● **WORK INSTRUCTIONS**: For the data below, report how many lines include the word "left", and write nothing else.
DATA SHOWN START
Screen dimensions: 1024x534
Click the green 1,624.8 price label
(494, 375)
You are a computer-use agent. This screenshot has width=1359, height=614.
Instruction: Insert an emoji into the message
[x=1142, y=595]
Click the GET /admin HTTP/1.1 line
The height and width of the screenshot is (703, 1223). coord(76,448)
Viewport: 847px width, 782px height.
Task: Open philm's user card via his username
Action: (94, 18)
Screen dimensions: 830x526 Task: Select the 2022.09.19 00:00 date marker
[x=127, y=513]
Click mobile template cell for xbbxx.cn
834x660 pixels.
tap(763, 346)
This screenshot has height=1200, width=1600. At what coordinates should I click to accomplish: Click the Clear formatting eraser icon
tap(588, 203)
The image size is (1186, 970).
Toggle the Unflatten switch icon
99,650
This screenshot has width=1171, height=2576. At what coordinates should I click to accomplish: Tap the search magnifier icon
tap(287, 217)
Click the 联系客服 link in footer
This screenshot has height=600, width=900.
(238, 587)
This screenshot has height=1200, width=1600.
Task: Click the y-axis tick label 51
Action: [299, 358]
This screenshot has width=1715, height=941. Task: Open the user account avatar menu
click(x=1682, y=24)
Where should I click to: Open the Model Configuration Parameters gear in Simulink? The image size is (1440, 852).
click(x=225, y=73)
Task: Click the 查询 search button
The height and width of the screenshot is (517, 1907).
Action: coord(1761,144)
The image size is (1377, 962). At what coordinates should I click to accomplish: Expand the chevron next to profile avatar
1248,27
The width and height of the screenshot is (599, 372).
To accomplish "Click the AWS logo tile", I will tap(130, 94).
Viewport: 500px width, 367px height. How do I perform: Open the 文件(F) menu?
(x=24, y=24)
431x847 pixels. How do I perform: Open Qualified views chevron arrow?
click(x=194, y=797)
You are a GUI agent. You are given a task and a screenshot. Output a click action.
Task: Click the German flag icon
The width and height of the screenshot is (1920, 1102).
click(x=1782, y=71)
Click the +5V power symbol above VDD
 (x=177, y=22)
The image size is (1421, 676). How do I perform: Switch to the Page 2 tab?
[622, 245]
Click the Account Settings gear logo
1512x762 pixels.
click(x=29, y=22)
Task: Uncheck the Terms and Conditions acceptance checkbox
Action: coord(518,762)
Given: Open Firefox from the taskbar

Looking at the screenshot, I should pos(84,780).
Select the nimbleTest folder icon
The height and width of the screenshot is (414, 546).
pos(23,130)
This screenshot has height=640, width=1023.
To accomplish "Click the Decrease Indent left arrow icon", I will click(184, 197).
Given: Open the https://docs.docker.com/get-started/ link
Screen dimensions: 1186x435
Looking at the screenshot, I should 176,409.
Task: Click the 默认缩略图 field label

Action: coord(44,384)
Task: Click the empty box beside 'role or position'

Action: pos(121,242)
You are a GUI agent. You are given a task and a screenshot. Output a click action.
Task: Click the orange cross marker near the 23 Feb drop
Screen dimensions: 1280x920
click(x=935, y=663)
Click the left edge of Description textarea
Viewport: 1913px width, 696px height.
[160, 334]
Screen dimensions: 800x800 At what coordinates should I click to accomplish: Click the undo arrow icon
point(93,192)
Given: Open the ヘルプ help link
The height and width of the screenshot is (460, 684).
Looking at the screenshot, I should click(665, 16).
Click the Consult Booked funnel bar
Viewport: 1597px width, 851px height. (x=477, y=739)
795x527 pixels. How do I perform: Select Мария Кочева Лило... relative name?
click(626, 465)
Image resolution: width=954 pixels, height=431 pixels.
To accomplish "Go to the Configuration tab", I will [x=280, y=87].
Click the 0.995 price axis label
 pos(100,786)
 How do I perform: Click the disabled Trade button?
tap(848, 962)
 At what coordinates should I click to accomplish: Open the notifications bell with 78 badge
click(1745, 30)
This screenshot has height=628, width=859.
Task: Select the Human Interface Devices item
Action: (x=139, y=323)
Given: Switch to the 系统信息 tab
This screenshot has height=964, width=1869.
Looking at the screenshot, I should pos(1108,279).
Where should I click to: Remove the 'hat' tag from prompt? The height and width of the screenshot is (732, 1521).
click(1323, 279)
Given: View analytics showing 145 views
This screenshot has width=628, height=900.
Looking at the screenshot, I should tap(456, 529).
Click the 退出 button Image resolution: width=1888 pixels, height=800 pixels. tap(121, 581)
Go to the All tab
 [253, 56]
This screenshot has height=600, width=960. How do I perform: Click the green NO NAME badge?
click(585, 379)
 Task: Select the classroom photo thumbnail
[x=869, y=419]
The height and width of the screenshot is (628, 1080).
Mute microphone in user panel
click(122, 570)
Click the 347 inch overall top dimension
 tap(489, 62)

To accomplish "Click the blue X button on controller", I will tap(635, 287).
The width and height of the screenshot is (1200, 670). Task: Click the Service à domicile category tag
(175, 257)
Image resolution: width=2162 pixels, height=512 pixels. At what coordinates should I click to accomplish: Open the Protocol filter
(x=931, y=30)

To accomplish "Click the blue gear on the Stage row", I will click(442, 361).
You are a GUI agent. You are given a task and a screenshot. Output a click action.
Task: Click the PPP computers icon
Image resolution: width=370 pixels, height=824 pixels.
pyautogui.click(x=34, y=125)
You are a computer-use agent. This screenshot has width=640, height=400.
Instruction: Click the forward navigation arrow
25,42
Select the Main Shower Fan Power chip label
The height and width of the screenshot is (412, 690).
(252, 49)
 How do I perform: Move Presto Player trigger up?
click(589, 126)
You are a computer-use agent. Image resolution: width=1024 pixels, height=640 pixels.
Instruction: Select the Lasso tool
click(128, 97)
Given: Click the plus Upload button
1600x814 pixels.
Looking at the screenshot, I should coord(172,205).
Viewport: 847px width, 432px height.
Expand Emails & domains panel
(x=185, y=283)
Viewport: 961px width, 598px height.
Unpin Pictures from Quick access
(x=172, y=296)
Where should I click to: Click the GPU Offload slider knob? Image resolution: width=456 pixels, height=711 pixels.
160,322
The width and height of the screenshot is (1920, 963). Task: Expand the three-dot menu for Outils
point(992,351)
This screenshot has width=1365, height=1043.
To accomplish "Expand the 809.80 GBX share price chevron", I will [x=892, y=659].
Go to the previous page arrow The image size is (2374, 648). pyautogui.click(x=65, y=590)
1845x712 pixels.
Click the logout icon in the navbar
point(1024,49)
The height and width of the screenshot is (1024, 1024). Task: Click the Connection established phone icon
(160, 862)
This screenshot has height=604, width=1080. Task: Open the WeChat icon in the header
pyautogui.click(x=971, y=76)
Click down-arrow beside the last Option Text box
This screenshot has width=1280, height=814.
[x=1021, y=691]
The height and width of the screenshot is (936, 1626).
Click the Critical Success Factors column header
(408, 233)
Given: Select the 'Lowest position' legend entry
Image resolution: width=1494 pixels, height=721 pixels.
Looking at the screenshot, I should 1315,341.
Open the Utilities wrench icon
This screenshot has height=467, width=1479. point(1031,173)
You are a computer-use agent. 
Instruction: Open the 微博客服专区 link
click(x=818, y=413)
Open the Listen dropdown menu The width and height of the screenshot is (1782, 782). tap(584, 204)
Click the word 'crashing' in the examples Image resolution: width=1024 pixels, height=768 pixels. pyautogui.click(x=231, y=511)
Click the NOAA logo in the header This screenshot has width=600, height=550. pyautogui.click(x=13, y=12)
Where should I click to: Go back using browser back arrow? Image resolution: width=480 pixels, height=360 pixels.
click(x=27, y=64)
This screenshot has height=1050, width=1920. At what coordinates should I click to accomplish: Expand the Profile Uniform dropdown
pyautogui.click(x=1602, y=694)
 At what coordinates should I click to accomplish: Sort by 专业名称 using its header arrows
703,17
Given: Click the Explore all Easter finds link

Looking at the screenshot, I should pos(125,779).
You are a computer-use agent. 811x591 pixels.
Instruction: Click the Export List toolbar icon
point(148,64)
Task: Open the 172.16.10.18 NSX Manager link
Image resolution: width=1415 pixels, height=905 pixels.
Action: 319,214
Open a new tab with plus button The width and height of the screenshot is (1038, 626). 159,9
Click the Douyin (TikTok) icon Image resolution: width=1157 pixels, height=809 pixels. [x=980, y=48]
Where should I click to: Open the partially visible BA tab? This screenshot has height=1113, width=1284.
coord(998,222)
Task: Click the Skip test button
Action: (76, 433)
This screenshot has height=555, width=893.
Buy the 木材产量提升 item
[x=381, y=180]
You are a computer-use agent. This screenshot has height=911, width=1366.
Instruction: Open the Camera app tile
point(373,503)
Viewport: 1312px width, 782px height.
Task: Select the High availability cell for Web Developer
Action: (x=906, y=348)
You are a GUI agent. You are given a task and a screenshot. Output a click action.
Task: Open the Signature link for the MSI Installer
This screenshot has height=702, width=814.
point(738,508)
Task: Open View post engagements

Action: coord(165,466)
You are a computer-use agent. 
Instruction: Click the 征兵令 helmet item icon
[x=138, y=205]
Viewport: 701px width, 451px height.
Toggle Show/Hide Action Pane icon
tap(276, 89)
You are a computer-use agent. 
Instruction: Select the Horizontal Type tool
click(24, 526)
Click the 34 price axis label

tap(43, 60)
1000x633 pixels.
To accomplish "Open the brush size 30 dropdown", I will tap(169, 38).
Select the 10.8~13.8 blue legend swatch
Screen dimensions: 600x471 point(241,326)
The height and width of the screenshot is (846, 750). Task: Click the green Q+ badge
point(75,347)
DATA SHOWN END
● **ANSWER TO THE PROBLEM**: 2